• **Direction**: Which lines in the entries below contain the word "skill", with case taken into account? Report every such line, copied in full.

• **Information shown**:
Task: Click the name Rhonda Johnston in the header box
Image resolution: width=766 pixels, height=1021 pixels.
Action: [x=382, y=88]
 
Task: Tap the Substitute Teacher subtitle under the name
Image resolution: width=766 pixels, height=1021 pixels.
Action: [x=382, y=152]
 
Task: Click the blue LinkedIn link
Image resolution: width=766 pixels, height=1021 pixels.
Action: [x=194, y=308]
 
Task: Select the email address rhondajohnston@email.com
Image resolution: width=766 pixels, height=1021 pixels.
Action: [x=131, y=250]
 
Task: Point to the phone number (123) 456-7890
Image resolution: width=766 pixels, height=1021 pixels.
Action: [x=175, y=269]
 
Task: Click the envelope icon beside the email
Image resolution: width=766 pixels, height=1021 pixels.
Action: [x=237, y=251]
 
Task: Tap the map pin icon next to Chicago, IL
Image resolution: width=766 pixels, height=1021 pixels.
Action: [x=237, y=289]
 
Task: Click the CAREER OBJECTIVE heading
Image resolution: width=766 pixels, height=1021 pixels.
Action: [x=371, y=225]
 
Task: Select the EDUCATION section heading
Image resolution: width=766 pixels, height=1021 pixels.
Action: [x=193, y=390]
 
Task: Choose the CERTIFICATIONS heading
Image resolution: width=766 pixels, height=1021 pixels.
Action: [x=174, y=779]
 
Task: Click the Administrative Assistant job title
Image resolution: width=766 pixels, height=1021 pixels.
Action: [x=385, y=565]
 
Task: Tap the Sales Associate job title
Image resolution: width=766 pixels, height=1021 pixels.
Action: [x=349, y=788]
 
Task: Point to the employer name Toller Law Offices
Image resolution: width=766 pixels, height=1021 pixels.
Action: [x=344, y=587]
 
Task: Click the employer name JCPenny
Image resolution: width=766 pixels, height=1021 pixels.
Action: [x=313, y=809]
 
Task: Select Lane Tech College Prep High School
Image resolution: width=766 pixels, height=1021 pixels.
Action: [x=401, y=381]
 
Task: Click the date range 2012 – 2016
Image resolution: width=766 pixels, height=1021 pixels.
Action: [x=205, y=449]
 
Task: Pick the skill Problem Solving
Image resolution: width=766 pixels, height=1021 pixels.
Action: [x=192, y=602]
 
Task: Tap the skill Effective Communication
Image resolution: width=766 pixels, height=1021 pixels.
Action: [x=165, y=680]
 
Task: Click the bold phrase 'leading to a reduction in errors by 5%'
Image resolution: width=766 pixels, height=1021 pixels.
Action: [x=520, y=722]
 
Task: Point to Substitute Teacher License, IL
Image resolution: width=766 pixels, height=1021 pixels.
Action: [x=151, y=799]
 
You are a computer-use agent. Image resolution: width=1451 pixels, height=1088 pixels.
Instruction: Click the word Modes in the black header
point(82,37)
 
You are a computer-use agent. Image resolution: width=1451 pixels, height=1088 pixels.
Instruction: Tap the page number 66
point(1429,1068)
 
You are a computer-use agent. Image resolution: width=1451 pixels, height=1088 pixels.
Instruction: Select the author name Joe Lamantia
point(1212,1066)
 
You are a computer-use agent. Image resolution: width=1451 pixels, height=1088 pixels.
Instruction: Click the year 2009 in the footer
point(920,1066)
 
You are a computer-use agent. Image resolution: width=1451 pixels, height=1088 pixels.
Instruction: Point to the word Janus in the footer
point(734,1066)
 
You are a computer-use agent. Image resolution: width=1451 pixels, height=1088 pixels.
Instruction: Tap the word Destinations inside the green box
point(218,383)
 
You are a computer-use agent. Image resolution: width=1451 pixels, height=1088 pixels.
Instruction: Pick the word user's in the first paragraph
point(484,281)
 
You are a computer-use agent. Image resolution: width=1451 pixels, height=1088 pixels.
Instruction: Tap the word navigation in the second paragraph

• **Completed exercise**:
Task: Pick the skill Problem Solving
Task: Tap the skill Effective Communication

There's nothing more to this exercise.